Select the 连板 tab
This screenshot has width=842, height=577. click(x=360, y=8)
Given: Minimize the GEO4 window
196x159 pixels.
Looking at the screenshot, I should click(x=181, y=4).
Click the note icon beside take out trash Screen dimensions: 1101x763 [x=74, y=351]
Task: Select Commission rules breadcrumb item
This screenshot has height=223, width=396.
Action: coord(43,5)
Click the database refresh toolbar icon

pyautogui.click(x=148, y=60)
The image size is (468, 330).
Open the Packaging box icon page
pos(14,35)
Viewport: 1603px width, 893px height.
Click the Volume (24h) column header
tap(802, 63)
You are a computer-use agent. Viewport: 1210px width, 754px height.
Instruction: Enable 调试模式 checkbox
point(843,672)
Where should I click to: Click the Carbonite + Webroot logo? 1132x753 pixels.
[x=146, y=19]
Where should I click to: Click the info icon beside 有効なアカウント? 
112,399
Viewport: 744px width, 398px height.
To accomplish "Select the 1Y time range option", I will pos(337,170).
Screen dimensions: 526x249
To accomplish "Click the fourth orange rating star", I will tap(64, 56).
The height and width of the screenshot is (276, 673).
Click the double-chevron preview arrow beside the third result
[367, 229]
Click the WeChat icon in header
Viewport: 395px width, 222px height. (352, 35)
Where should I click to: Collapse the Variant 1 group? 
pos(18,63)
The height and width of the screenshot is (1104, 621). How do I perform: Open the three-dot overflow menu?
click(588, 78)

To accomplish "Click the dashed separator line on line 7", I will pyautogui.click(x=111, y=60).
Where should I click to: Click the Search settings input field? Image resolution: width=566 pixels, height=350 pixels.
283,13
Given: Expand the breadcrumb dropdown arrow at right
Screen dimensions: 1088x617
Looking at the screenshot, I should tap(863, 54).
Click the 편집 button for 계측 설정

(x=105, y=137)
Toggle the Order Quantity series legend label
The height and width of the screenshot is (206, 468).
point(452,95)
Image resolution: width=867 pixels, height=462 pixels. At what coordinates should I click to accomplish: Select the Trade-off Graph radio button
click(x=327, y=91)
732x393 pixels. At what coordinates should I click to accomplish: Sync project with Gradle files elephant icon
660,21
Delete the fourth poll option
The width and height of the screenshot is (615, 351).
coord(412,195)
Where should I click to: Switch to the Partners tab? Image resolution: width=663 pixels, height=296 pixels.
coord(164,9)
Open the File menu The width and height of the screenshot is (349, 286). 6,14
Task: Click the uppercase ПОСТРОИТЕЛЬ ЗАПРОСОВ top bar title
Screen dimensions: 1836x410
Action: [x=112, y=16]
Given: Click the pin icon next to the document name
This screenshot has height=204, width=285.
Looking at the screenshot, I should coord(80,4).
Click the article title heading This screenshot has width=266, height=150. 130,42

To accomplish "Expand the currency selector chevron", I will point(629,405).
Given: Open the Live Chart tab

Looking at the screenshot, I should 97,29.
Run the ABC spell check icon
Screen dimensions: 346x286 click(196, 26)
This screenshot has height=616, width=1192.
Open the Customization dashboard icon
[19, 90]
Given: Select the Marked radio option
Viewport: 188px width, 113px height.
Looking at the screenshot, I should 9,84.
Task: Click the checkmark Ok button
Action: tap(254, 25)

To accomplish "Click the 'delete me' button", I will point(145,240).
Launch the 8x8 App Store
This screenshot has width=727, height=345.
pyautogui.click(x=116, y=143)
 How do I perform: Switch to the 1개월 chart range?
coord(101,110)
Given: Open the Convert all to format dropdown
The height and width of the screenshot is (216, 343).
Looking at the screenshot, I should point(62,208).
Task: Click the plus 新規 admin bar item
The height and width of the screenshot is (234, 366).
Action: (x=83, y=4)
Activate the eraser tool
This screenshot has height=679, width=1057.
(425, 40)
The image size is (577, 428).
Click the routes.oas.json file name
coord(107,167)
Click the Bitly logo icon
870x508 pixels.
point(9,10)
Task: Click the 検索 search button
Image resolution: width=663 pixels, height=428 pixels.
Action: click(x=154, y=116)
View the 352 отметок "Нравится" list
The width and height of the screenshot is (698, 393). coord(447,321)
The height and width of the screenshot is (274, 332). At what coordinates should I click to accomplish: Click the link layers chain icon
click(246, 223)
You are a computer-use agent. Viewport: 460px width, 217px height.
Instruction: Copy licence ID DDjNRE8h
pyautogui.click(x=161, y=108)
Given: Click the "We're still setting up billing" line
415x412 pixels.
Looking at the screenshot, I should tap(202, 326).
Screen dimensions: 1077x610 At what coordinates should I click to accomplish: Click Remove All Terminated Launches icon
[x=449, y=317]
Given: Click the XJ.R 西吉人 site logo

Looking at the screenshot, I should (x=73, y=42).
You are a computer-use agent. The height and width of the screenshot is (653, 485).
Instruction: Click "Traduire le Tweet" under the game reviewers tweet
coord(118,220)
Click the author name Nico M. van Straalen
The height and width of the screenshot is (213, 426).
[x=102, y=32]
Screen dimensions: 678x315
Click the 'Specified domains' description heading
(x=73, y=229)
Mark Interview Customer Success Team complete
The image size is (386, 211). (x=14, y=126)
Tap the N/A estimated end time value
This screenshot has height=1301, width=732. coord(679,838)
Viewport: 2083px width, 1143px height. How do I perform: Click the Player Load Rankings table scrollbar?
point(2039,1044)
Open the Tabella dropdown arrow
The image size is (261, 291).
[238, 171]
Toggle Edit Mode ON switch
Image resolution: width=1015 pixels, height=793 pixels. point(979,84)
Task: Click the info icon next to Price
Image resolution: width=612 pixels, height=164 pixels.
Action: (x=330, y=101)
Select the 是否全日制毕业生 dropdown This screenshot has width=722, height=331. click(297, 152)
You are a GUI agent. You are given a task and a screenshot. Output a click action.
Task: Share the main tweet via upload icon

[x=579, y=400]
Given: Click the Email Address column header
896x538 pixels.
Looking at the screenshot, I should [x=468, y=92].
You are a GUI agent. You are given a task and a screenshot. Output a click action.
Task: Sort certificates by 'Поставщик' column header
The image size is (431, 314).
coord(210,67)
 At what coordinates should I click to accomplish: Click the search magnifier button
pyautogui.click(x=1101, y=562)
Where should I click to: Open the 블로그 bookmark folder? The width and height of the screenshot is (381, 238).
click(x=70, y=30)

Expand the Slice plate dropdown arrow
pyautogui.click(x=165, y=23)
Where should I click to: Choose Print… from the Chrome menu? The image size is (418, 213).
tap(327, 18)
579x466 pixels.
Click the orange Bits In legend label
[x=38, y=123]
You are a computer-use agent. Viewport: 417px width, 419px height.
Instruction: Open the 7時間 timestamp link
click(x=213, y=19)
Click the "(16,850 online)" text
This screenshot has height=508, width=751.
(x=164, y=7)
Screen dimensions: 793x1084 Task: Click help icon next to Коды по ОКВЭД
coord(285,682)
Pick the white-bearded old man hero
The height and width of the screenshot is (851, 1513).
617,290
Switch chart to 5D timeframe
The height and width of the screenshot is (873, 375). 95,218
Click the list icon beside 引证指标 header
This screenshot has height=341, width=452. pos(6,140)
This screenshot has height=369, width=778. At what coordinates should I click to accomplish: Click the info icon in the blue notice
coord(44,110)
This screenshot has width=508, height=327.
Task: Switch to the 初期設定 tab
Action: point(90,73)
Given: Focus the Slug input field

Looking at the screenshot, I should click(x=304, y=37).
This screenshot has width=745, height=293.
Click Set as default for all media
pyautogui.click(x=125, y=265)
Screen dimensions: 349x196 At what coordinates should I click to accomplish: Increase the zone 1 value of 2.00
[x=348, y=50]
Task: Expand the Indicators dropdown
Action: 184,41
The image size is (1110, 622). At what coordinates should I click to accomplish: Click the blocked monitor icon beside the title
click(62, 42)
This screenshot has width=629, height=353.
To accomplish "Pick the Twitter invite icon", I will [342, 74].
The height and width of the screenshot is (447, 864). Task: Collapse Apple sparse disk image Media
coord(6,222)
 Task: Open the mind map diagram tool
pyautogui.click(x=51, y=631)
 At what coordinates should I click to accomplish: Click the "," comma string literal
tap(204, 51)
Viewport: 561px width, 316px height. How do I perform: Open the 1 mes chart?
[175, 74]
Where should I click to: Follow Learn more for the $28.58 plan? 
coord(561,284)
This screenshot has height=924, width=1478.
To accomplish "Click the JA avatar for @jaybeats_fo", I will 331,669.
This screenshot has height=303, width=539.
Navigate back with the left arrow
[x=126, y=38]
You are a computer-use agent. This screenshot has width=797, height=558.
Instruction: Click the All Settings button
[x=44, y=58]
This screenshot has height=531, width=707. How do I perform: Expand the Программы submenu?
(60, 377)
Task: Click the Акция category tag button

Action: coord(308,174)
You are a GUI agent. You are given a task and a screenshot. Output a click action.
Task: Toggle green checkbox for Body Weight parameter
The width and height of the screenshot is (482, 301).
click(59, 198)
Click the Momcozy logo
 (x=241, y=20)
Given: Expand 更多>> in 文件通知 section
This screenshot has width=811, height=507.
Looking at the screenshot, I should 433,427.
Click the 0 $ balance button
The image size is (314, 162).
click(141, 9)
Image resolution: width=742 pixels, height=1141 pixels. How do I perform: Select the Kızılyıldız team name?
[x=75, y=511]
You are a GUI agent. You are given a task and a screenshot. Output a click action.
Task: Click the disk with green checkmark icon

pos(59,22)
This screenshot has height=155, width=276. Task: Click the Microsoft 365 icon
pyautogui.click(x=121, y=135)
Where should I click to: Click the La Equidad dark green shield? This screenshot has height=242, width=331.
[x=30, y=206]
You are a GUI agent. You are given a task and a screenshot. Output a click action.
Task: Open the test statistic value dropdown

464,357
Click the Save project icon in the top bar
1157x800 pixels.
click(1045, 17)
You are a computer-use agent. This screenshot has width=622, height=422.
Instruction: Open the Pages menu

=-=-=

- _Assignment_: Write down exactly the span of lines above from the one containing "Given: Select the Marked radio option" to the one containing "The image size is (577, 428).", both ends included.

- _Result of the task_:
Given: Select the Marked radio option
Viewport: 188px width, 113px height.
Looking at the screenshot, I should 9,84.
Task: Click the checkmark Ok button
Action: tap(254, 25)

To accomplish "Click the 'delete me' button", I will point(145,240).
Launch the 8x8 App Store
This screenshot has width=727, height=345.
pyautogui.click(x=116, y=143)
 How do I perform: Switch to the 1개월 chart range?
coord(101,110)
Given: Open the Convert all to format dropdown
The height and width of the screenshot is (216, 343).
Looking at the screenshot, I should point(62,208).
Task: Click the plus 新規 admin bar item
The height and width of the screenshot is (234, 366).
Action: (x=83, y=4)
Activate the eraser tool
This screenshot has height=679, width=1057.
(425, 40)
The image size is (577, 428).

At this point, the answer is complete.